Researchers from around the
world have launched a three-year project aimed at identifying
genes that are responsible for such common illnesses as
cancer, heart disease and diabetes. The effort is an outgrowth
of the Human Genome Project.
The international Human Genome Project produced a genetic
road map unveiled two years ago, describing the arrangement of
chemical building blocks in each cell that regulates how
humans function. But because the genome, or collection of
genes, is so vast, researchers can only guess where to look
within the blueprint for proteins that may play a role in
illness.
The $100-million International HapMap Project, described as
the next phase of the Human Genome Project, is a refinement.

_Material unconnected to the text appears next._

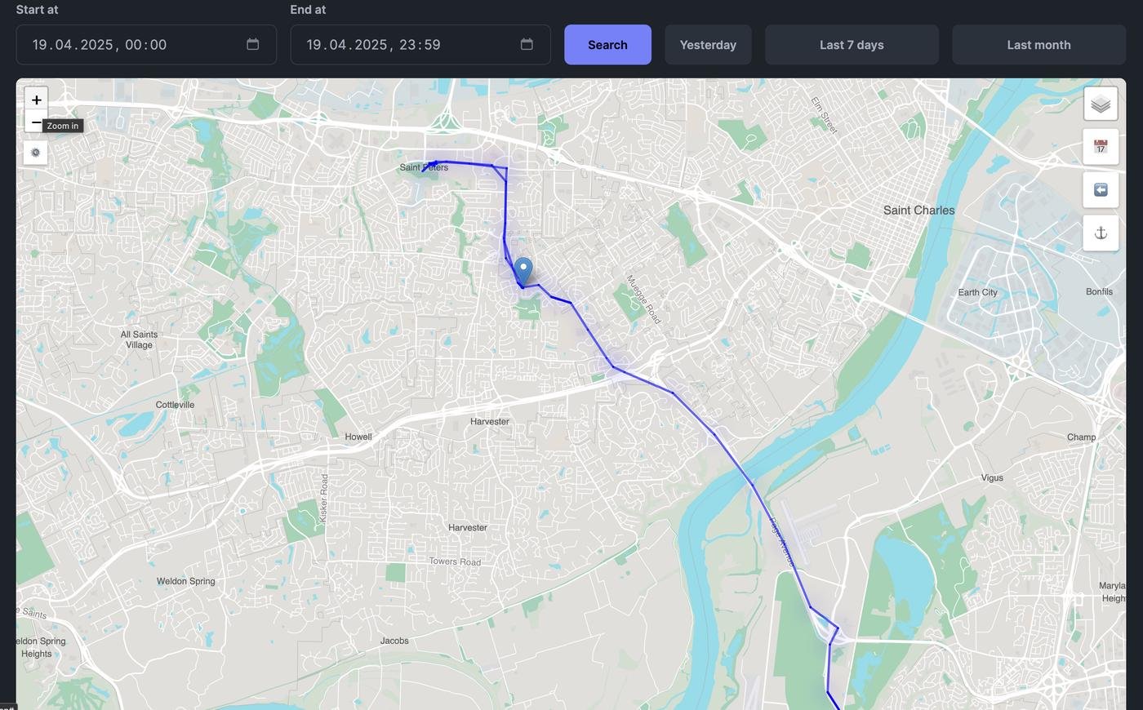Screen dimensions: 1143x710
Task: Click the Saint Charles city label
Action: [x=918, y=211]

Fifteen teams of researchers in the United States, China,
Canada, England, and Japan will attempt to identify so-called
haplotypes, or groups of genes that are passed from one
generation to the next.
David Altshuler of the Whitehead Center for Genome Research
at Harvard Medical School in Cambridge, Massachusetts, heads
one of the research groups working on HapMap.
Dr. Alschuler says one of the main goals of the Human
Genome Project is to help understand the inherited basis of
human disease, that is, why some people get diabetes or heart
disease and others do not. That means cataloging the minute
genetic differences between individuals.
Researchers think there are about ten-million genetic
differences throughout the human genome that play a role in
disease. One way to find the haplotypes is to search for them
individually, an extremely time-consuming and expensive
project. Or Dr. Altschulter says researchers can look for
clusters or blocks of haplotypes and construct a map.

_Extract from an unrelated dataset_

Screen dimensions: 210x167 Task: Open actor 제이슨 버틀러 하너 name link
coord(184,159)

"The people who would get one particular variation would
have a whole series of variations next to each other called a
haplotype that they would inherit in common," he said. "And so
in a sense the haplotype map is just a way to simplify this
process of genetic studies."
Experts say that 99.9 percent of the population is
genetically identical, having emerged from Africa between
10,000 and 100,000 years ago. It's the .1 percent difference
in our DNA, or genetic material, that researchers focus on to
learn more about disease.
Researchers think they will be able to create a map of all
ten million haplotypes in the human genome testing between 200
to 400 blood samples drawn from Europe, Africa and Asia.
Tom Hudson, the head of Montreal's Genome Center at McGill
University in Canada, which will analyze ten percent of the
data for the HapMap project, says researchers will pinpoint
blocks of haplotypes, or genetic markers, that disease
researchers can consult once the map is finished.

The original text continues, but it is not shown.